Paul Ryan, the GOP in general and European policy makers either just don’t get it, or they’re trying to return us to the time where there was a Spanish Pope name Borgia (daughter Lucrezia), or my theory that Republicans are Neo Confederates is fact, not theory.

To hear any of them talk, one would think that the U.K. and Europe were on the right path and have indisputable proof saying so. Nothing could be further from the truth. All of the above do, however, have things in common. They are all currently run by 1%ers, and they are all run by Conservatives who have managed to convince large numbers of people that they should not believe their own eyes nor vote in their own best interest.

Well sure! The failing economies for these countries just need more fiscal austerity, more labor market “flexibility” (read sacrifices), more price stability (read more wage control) and the European, British and recovering U.S. crises will be licked.

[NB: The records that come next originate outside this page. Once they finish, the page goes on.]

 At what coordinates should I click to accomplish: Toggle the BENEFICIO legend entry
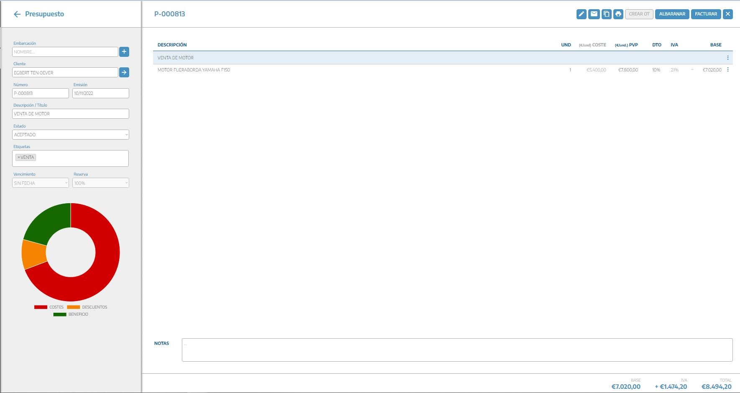click(x=71, y=314)
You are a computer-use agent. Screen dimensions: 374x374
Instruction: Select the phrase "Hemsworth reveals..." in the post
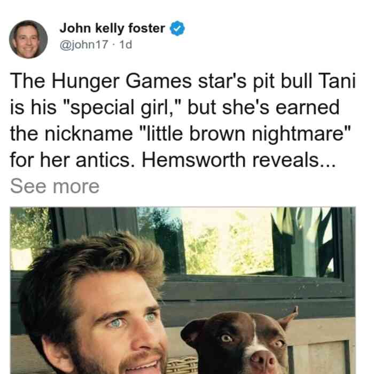click(239, 160)
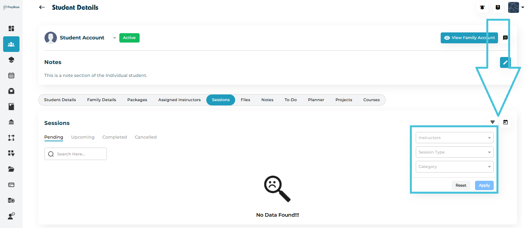Open the dashboard grid icon in sidebar
The width and height of the screenshot is (530, 228).
tap(11, 29)
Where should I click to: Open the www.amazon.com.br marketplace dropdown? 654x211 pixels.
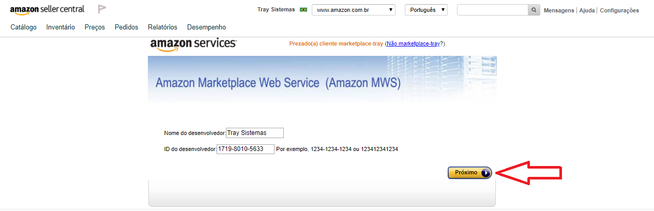pos(354,10)
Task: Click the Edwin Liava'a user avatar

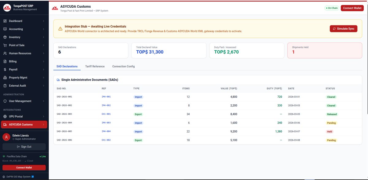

Seeing is Apparently Not Believing

I ask myself daily (in dumbfounded disbelief)….what has happened to peoples’ common sense? It has been over two years since Europe began moves to austerity, and the crisis gets worse every single day. Why? Greece, Spain and Italy are not borrowing more money. They are still spending huge amounts of money. To the contrary, they have been implementing the austerity measures as demanded by Germany. The chart above shows explicitly that immediately after austerity measures were implemented in the euro zone, GDP stopped its rise and leveled off and is now once again in retreat as spending choked off growth. The same happened with the U.K. But even with the concerted effort by Republicans to make drastic cuts, the Obama administration has resisted and he U.S. GDP growth continues to recover….dramatically more than the euro zone or the U.K.

This is undeniable proof that austerity crushes the very growth that the GOP admits is the only way out of this mess the lack of oversight and tax reductions have put the U.S. into.

Growth in European gross domestic product was negative in the last quarter of 2011. Unemployment in the entire euro zone in February was 10.8 percent; in Spain it was an astounding 23.6 percent with Greece, Spain, Italy and Portugal close behind. And judging from the renewed turbulence in bond markets, investors don’t believe that prosperity is just around the corner either, austerity or not.

Now, just last Friday,(4-27-2012) Britain announced that it has formally slipped into a double-dip recession, despite their own Conservative Party’s insistence that they follow Europe’s lead last year when Prime Minister David Cameron and the Conservative Party took over control of Parliament. Naturally, PM Cameron blames the U.K. crisis on the euro zone, but nevertheless continues to follow their lead.

A Chink in the German Armor

Despite the desire to keep the euro zone whole, it looks as though France, among others, have had enough. The grumblings and complaining throughout Europe has not only quickened, it has grown exponentially in volume as well.

Soon-to-be French leader Francois Hollande (barring unforeseen calamity), said last week regarding economic policy, “It’s not for Germany to decide for the rest of Europe”. He is not alone. Countries on both the left and right are flocking to his side with even uber-Austria having stated that they’ve had enough of Germany’s demand for austerity.

British Prime Minister David Cameron said the euro zone crisis was largely to blame for Britain falling back into recession, and insisted that getting the economy moving again was the biggest issue for the government, at a time when the popularity of his own Conservative Party had fallen to its lowest level since 2004.

“What’s happening in the euro zone is a massive tension …that countries are finding very difficult to adapt to, and that’s what we’re seeing”, said Cameron.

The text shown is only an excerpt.